Source data
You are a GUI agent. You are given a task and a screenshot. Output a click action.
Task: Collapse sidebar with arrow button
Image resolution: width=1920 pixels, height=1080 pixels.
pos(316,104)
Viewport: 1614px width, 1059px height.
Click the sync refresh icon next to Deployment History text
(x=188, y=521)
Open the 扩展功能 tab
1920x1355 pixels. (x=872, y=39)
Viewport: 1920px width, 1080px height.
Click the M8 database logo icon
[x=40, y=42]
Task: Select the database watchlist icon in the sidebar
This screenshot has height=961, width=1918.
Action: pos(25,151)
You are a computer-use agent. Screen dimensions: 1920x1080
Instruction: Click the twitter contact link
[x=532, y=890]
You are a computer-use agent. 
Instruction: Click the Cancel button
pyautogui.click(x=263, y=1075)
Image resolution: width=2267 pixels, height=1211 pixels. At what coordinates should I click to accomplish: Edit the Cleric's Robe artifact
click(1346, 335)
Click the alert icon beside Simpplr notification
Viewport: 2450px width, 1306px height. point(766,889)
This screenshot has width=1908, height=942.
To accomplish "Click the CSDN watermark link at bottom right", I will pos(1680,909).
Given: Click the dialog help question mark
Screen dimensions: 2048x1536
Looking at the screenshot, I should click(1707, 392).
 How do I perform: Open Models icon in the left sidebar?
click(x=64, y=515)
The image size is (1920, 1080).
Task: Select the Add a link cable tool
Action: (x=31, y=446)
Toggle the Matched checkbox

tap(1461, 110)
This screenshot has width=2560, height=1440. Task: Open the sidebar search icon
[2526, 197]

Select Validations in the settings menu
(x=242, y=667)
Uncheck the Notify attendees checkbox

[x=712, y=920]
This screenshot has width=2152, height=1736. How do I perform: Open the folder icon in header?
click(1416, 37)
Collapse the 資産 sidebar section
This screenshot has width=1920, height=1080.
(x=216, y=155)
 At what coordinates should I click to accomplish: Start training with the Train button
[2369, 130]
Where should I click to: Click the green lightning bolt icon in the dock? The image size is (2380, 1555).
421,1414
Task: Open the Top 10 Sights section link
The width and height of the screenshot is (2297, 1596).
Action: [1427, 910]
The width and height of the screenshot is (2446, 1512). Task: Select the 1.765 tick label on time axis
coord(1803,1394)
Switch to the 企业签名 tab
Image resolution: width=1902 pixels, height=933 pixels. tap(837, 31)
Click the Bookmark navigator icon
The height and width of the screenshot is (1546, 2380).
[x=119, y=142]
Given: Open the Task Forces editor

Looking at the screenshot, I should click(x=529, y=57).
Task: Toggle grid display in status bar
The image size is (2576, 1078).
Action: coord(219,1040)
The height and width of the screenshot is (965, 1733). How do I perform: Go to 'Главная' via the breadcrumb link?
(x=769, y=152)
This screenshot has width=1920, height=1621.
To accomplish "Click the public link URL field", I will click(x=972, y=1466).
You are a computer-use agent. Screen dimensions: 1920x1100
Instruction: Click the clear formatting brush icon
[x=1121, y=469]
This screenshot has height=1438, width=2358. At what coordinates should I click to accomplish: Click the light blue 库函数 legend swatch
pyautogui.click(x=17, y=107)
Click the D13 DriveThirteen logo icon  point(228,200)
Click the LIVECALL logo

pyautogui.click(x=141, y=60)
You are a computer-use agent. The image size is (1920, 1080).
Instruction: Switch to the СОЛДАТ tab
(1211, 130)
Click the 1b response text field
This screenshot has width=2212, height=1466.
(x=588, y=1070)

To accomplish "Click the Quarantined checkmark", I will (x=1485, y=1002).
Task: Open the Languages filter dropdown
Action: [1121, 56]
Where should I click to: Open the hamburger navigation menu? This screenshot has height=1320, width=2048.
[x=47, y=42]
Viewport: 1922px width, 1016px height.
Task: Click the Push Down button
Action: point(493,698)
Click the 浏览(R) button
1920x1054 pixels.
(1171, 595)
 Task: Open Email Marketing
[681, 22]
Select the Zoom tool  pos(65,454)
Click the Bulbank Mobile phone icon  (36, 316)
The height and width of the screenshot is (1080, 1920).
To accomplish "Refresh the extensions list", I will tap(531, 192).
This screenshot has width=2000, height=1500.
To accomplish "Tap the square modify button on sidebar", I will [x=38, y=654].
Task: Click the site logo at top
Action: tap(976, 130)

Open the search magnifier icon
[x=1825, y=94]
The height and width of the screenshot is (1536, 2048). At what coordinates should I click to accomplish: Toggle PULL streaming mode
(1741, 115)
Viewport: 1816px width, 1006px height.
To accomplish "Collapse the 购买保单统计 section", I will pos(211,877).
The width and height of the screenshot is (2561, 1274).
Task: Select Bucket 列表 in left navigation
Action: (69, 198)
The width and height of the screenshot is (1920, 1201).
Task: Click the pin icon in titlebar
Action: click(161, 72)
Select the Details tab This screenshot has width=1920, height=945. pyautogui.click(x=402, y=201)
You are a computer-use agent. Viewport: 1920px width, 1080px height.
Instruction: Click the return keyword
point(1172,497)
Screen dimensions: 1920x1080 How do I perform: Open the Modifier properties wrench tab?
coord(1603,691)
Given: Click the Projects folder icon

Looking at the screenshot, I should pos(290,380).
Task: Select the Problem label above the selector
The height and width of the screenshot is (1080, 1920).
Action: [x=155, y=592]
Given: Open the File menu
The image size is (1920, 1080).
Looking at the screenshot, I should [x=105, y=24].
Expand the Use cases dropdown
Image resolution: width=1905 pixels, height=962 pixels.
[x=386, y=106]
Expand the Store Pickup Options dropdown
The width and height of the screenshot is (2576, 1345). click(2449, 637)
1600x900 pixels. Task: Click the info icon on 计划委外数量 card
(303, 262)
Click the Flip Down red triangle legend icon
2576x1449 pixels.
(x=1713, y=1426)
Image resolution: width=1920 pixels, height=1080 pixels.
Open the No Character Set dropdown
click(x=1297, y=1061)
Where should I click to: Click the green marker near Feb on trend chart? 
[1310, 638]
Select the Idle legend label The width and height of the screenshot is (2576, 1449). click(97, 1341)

(How to complete this task) Start with the first line of the data and print every line exactly. The line containing "Given: Click the dialog help question mark" is the last one to include.

(Exercise answer)
You are a GUI agent. You are given a task and a screenshot. Output a click action.
Task: Collapse sidebar with arrow button
Image resolution: width=1920 pixels, height=1080 pixels.
pos(316,104)
Viewport: 1614px width, 1059px height.
Click the sync refresh icon next to Deployment History text
(x=188, y=521)
Open the 扩展功能 tab
1920x1355 pixels. (x=872, y=39)
Viewport: 1920px width, 1080px height.
Click the M8 database logo icon
[x=40, y=42]
Task: Select the database watchlist icon in the sidebar
This screenshot has height=961, width=1918.
Action: pos(25,151)
You are a computer-use agent. Screen dimensions: 1920x1080
Instruction: Click the twitter contact link
[x=532, y=890]
You are a computer-use agent. 
Instruction: Click the Cancel button
pyautogui.click(x=263, y=1075)
Image resolution: width=2267 pixels, height=1211 pixels. At what coordinates should I click to accomplish: Edit the Cleric's Robe artifact
click(1346, 335)
Click the alert icon beside Simpplr notification
Viewport: 2450px width, 1306px height. point(766,889)
This screenshot has width=1908, height=942.
To accomplish "Click the CSDN watermark link at bottom right", I will pos(1680,909).
Given: Click the dialog help question mark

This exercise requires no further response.